Reiniciamos el Tiempo Ordinario, tiempo muy adecuado para contemplar serenos a Jesucristo. Es como el estanque sereno que viene después de las corrientes de la Navidad.
Si este domingo tuviera título, se llamaría “soy misionero porque soy íntimo amigo de Cristo”. Juan el Bautista se despide señalando al “Cordero de Dios”. Dos de sus discípulos van tras el nuevo maestro. Cuando Jesús los nota les pregunta: “¿Qué quieren?”. Ellos dicen: “Maestro, ¿dónde vives?”. Jesús les invita a venir y quedarse con él.
La vocación cristiana es salir de mis ideas y proyectos para asumir los de Cristo, el portador de la buena noticia. La vocación pide ir “tras Jesús”, “querer estar con él”. Él me recibirá en su casa y me atenderá personalmente. Como dice Isaías, participaremos gratis del banquete del Señor, que siempre se deja encontrar. Así veremos como de esa intimidad que nacerá entre nosotros brotará el proyecto misionero: “anuncio a Jesucristo cuando tengo amistad íntima con él”. Creer en Jesucristo me hace nacer de Dios, e impulsado por el Espíritu, evangelizo.
Andrés, nuevo discípulo, lo hace. No se reserva el tesoro, lo comparte con su hermano Simón, que también va hacia Jesús y, además del llamado, es transformado totalmente. Jesús le cambia el nombre, lo reconstruye, como hace con quienes aceptan su llamado. Simón ahora es Pedro.

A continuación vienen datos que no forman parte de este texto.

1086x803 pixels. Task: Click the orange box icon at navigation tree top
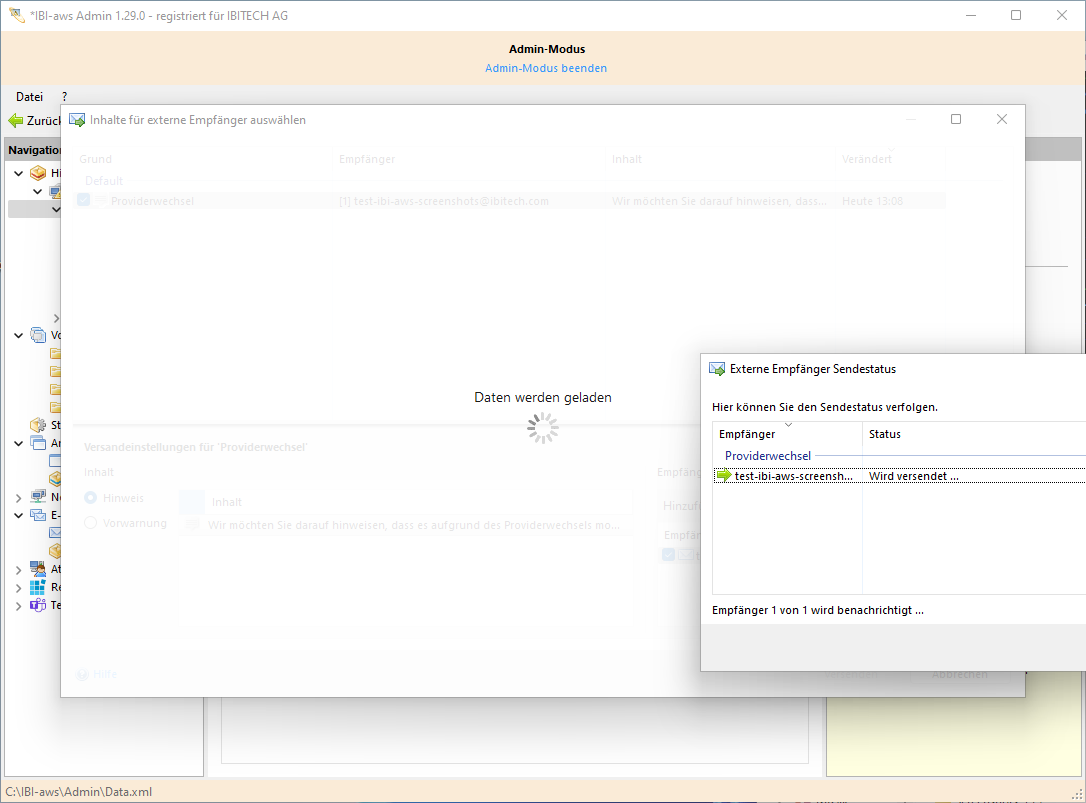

El cristiano es, pues, una persona nueva: sabe ser hermano del que sufre, hacer presencia de Cristo. El creyente hace suyo el dolor de los otros y actúa como Jesús. Usa toda oportunidad para hacer lo que Él hace. Un cristiano sabe dar, “no de lo que le sobra sino incluso de lo que le hace falta”: quizá otro necesite lo que Dios me dio para administrar.
Hoy, como Iglesia que somos, nuevo pueblo de Dios, aprendamos a vivir la fe en Cristo con intensidad. Solo en esa fe daremos testimonio de su riqueza. Que Cristo nos renueve y permita ser misioneros suyos en nuestro mundo.